(Saved entries)
****

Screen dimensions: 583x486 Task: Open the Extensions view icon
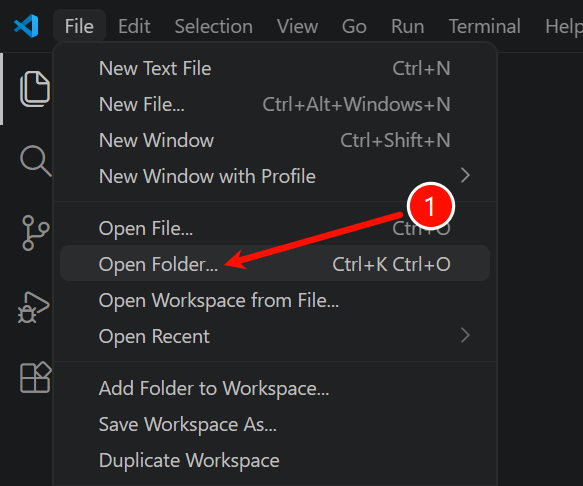35,377
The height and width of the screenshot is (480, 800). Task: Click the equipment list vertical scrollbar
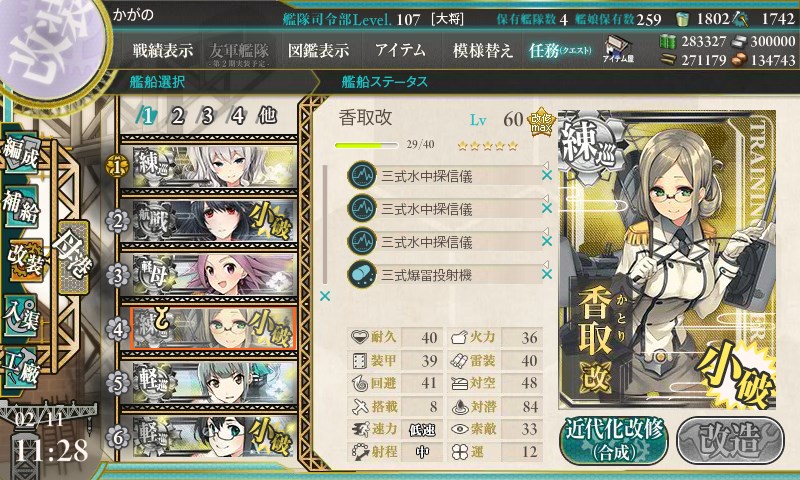pos(324,224)
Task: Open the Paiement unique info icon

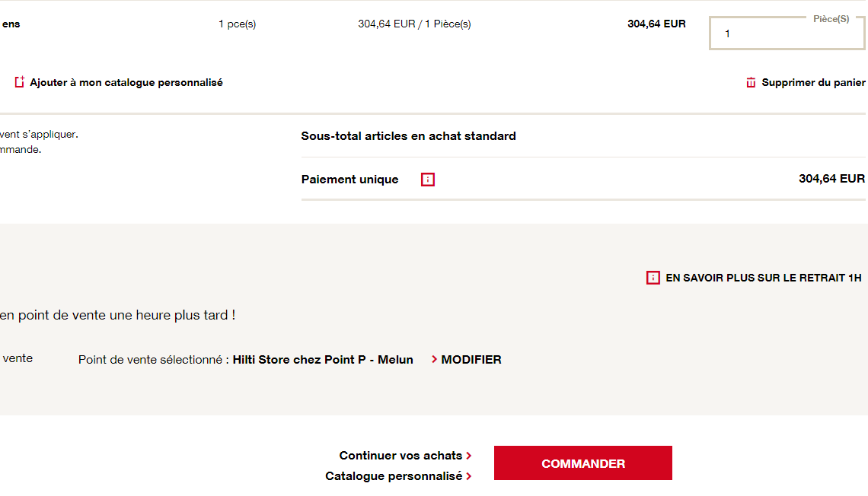Action: tap(428, 180)
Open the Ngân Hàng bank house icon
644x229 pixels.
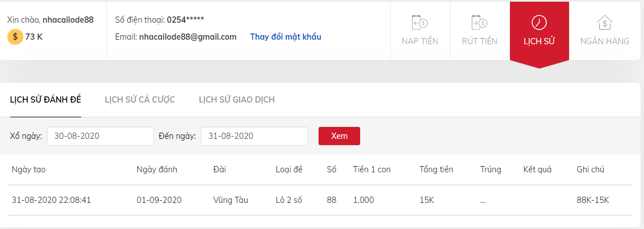605,23
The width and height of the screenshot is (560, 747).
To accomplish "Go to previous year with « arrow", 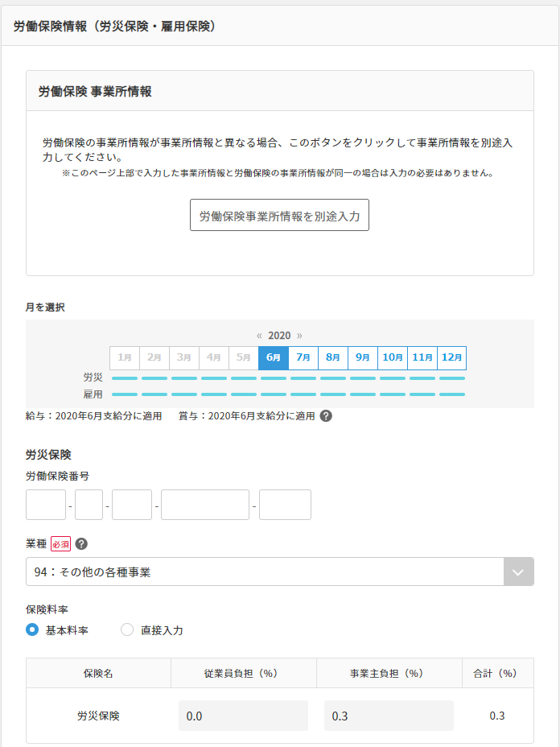I will tap(259, 335).
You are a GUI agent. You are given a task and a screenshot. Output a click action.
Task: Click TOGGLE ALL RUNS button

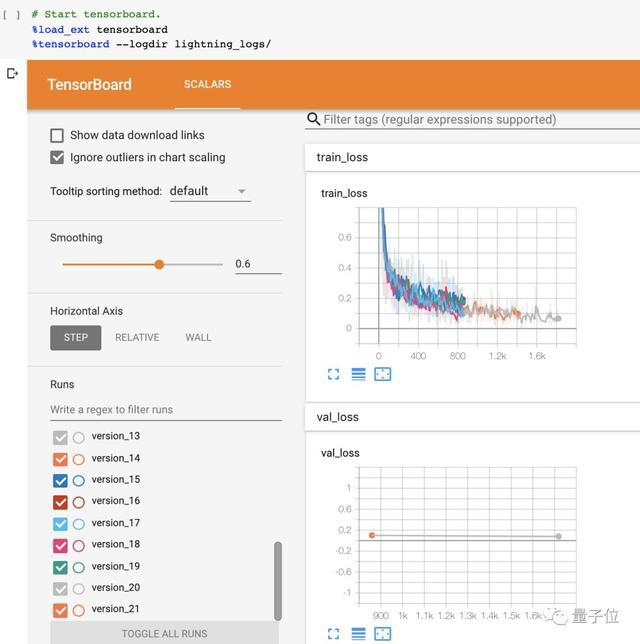(164, 634)
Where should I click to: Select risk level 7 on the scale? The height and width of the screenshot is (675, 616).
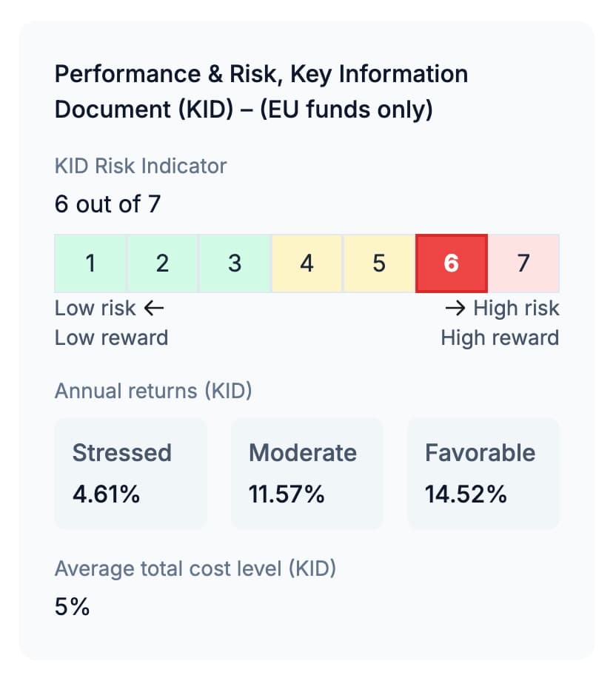523,263
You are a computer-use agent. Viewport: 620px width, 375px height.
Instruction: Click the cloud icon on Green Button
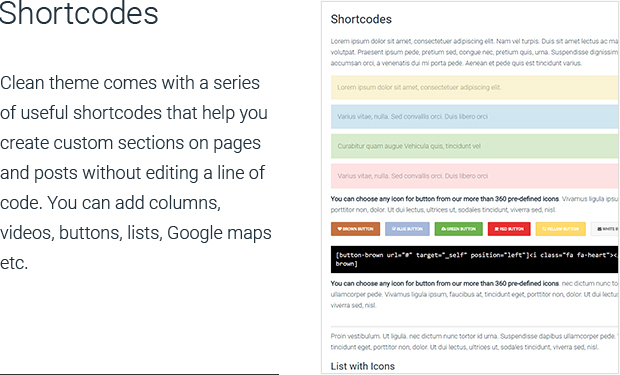443,229
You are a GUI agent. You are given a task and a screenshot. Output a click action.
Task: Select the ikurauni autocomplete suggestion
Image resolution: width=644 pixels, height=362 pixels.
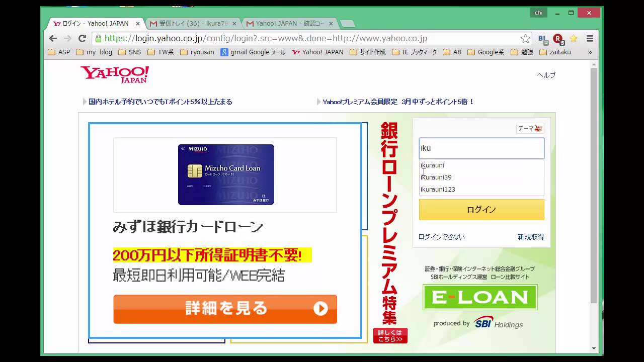[432, 165]
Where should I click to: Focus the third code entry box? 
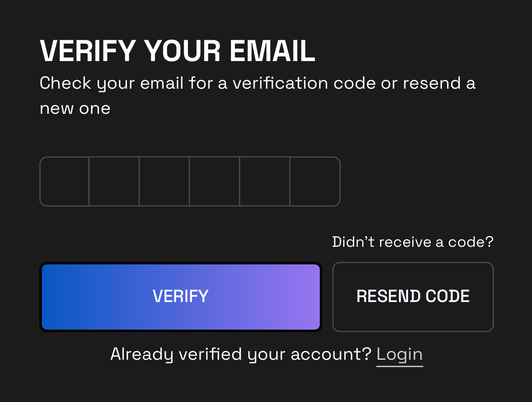(x=164, y=181)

****

YOUR GOAL:
Although pictures appear among the records above, write out exactly only the lines from the one that has "You are a computer-use" through the one that has "Task: Select the", and leave the pictures out.

COMPLETED EXERCISE:
You are a computer-use agent. Viewport: 620px width, 375px height.
Instruction: Click the cloud icon on Green Button
443,229
You are a GUI agent. You are given a task and a screenshot. Output a click action.
Task: Select the ikurauni autocomplete suggestion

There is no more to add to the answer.